DESCRIÇÃO DA TAREFA
Repita sem alterações o trecho do texto sobre empregadas domésticas que vai de "Tocando em sentimentos" até "injustiça sem tamanho.", incluindo os dois.

TEXTO DE ORIGEM
::::::::::
E ter empregadas, chamemo-las de uma vez de criadas,
é uma ofensa à humanidade.

Clarice Lispector, em A descoberta do mundo, p. 37.

Tocando em sentimentos que são meus, percebo que, diferentemente, ninguém fica indiferente. As sensibilidades que afloraram nos depoimentos, creio, têm a ver com a estrutura profunda de desigualdade no Brasil. Não digo do Brasil, mas no Brasil. Isto que chamou de "culpa burguesa" só existe por causa desta desigualdade. Sentimo-nos repetindo com as pessoas que trabalham nas nossas casas um sistema injusto de mais-valia, cuja mão-de-obra vale muito pouco. No fundo, a questão é esta: pagamos uma miséria; mesmo aqueles que pagam o salário mínimo, porque qualquer um que o faz está na condição de saber que viver com um salário mínimo é de uma injustiça sem tamanho.

Rubiane tem razão: que mantenhamos ao menos esta sensibilidade, para não coisificarmos as relações, embora eu saiba do risco de esta virar hipocrisia. Em países mais desenvolvidos, embora seja uma leva de "sem papéis" que fazem estes serviços, a relação é mais igualitária. Na classe média, não existe a figura da "empregada doméstica", uma vez que o salário mínimo é muito alto. Trabalhando para agências, e não diretamente para as pessoas, as diaristas conhecem muito bem seus direitos. Na Casa do Brasil, em Paris, onde eu morei por um ano, eu limpava a parte de cima do guarda-roupa porque existe uma lei que diz que as diaristas só devem limpar o que o seu braço alcança. E se eu não retirasse os lençois, elas não os trocavam, porque tinham a obrigação de deixar os lençois limpos, só se os sujos tivessem retirados da cama. E nada que fosse além dos móveis "catalogados" eram afastados ou retirados do chão, então se eu não colocasse sandálias, livros, bolsas, roupas, em cima da mesa, no dia da faxina, a parte do quarto em que estes objetos se encontravam não era varrida. Tudo no papel, legalizado e cumprido. Aqui, se uma família tem uma empregada, na grande maioria, os filhos não aprendem nem a colocar a roupa no cesto de roupa suja.
::::::::::
DADOS
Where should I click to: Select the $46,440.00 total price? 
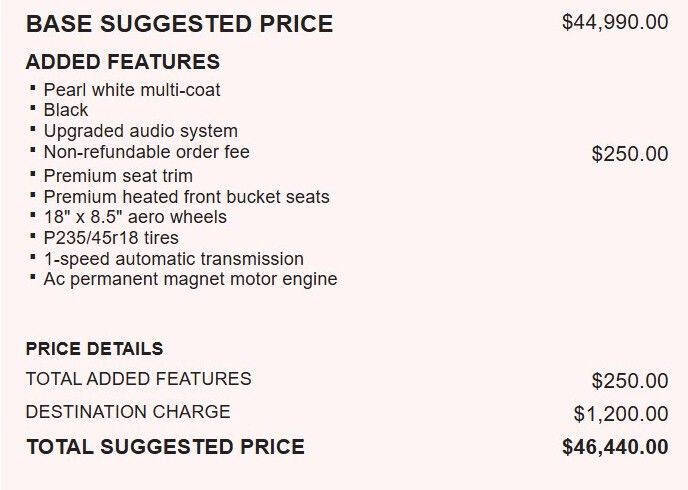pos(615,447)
::::::::::
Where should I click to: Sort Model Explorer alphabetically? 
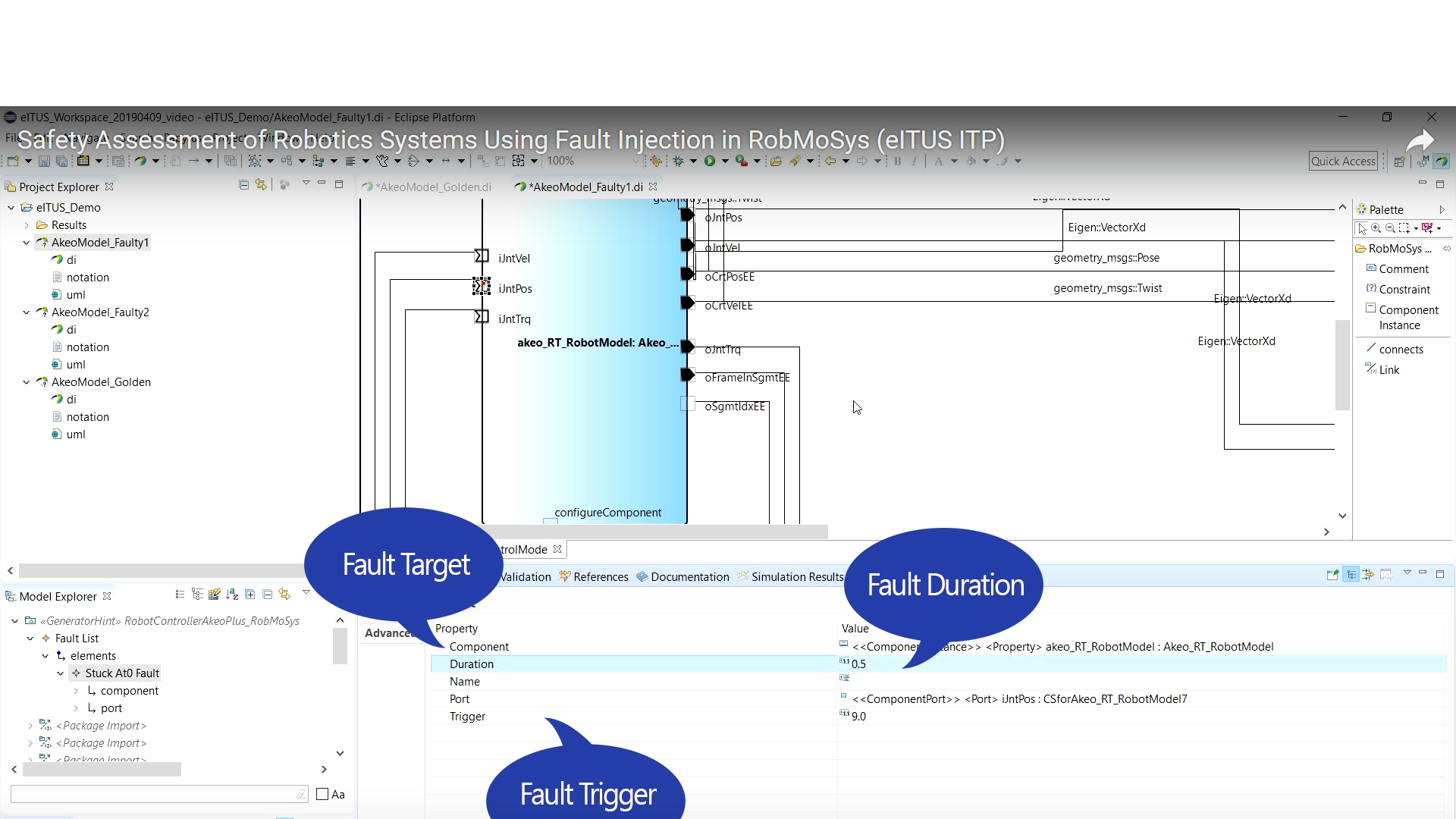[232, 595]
::::::::::
RESPOSTA DA TAREFA
Tocando em sentimentos que são meus, percebo que, diferentemente, ninguém fica indiferente. As sensibilidades que afloraram nos depoimentos, creio, têm a ver com a estrutura profunda de desigualdade no Brasil. Não digo do Brasil, mas no Brasil. Isto que chamou de "culpa burguesa" só existe por causa desta desigualdade. Sentimo-nos repetindo com as pessoas que trabalham nas nossas casas um sistema injusto de mais-valia, cuja mão-de-obra vale muito pouco. No fundo, a questão é esta: pagamos uma miséria; mesmo aqueles que pagam o salário mínimo, porque qualquer um que o faz está na condição de saber que viver com um salário mínimo é de uma injustiça sem tamanho.